Records to process -
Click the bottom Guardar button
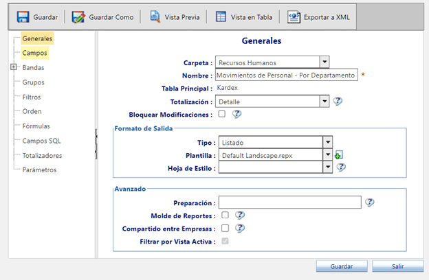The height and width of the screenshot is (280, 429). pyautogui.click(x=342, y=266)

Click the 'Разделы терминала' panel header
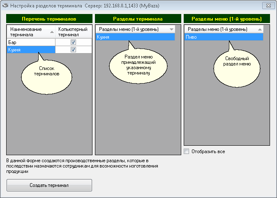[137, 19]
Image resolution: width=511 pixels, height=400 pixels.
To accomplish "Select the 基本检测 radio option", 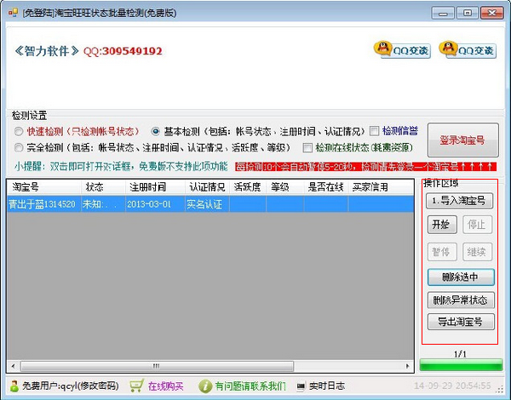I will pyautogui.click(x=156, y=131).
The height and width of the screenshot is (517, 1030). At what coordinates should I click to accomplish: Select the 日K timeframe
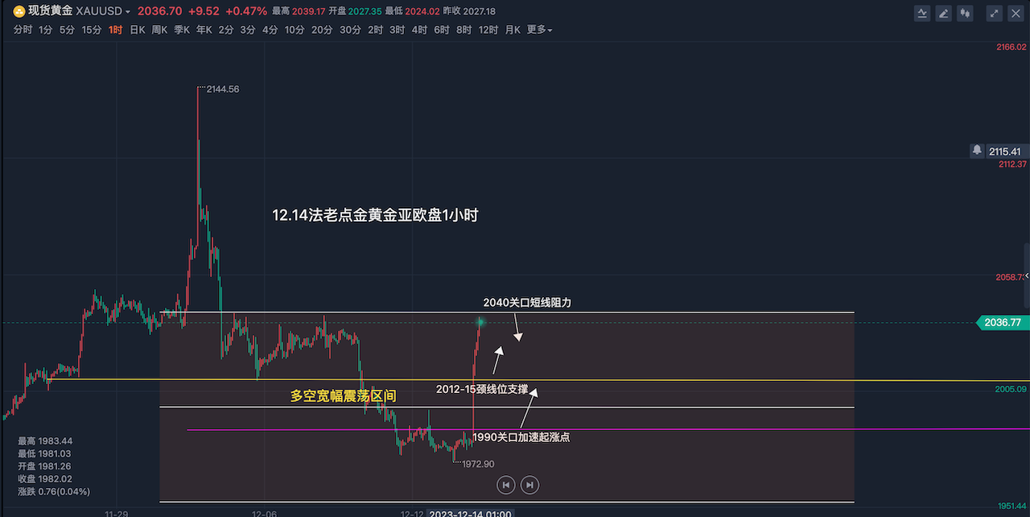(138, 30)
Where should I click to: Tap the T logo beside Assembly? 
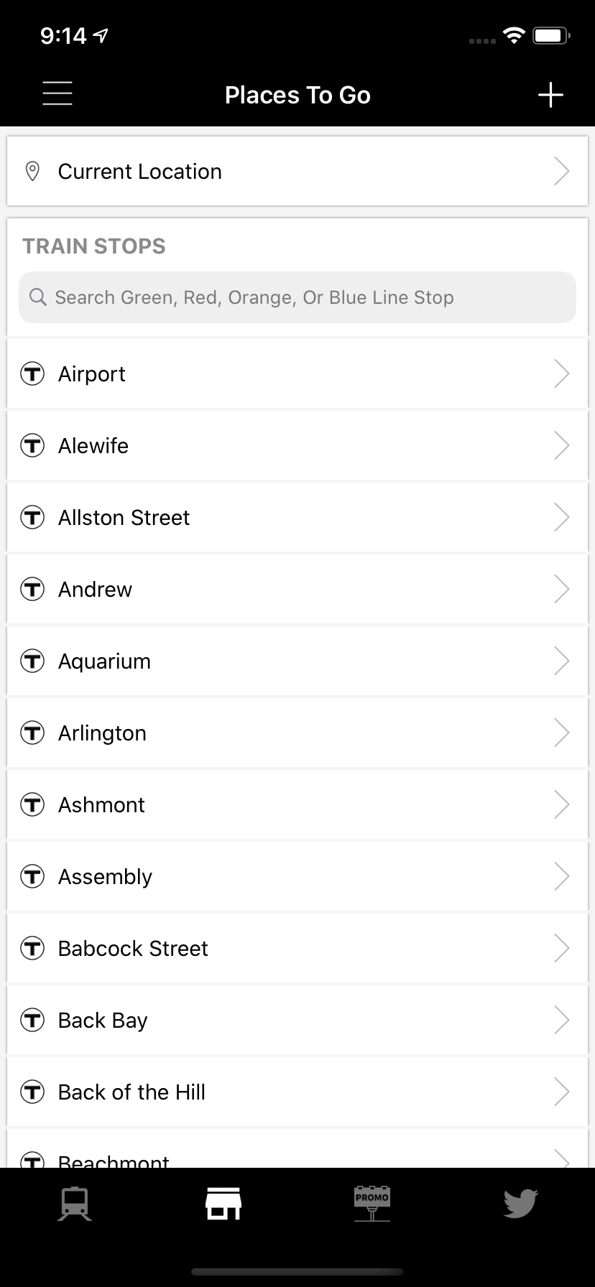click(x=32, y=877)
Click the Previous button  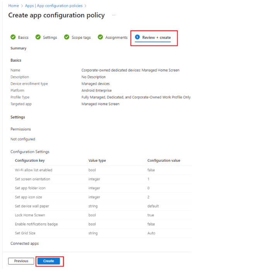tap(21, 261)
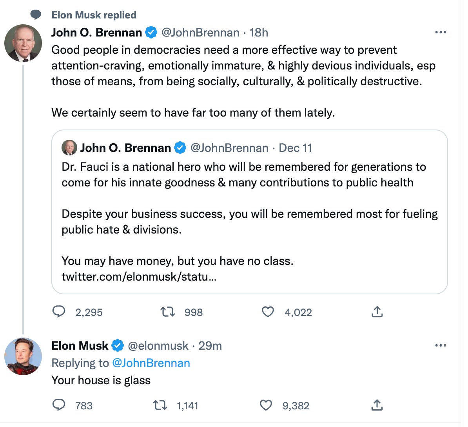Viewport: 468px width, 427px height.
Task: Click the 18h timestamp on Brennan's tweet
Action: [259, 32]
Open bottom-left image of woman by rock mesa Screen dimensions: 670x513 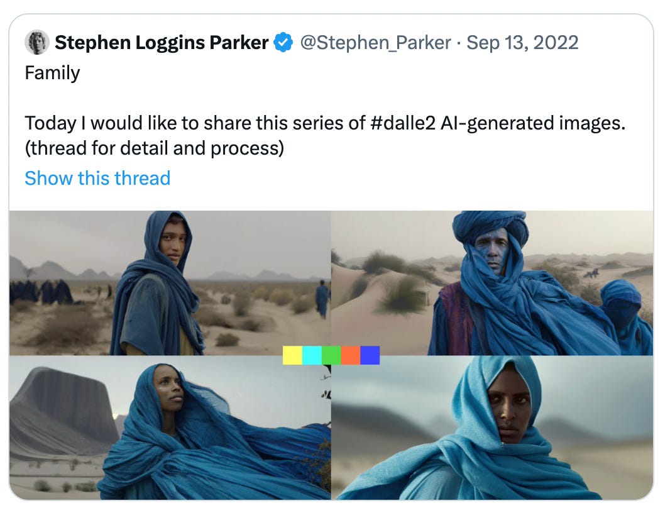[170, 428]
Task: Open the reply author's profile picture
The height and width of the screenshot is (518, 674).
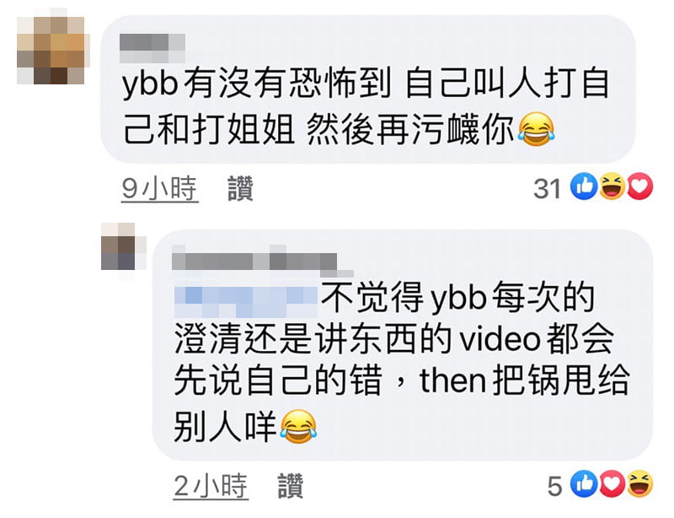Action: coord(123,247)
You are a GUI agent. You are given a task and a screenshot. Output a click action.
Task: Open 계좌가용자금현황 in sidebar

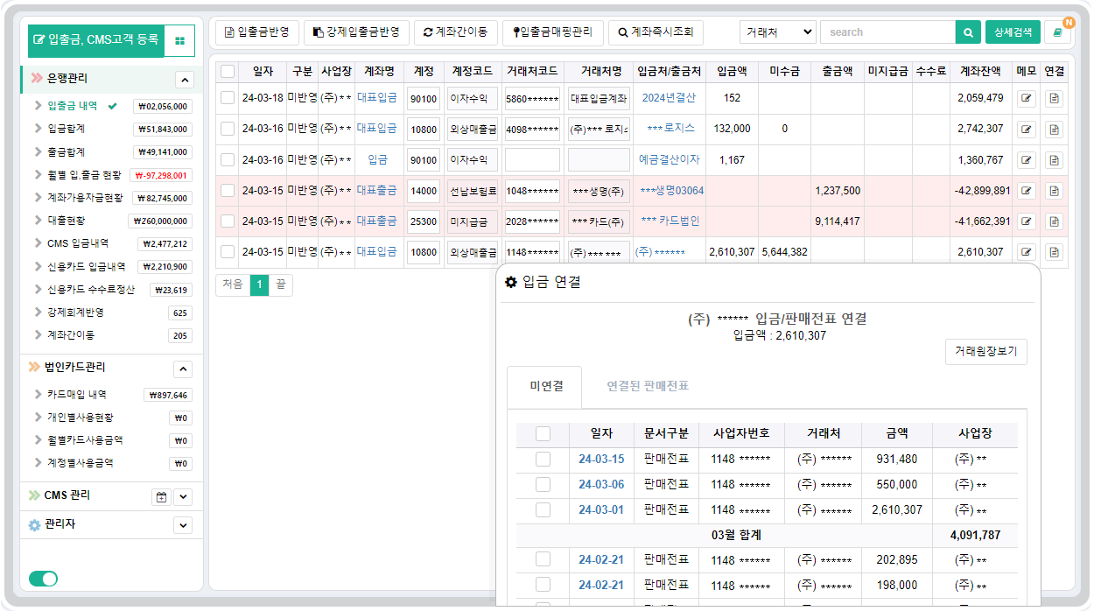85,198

Problem to work on - Write out again, word for word, the lines from the one holding "You are a GUI" through the final line of the listing, including both ends but no pictures.

Task answer -
You are a GUI agent. You are given a task and a screenshot. Output a click action.
Task: Open 계좌가용자금현황 in sidebar

85,198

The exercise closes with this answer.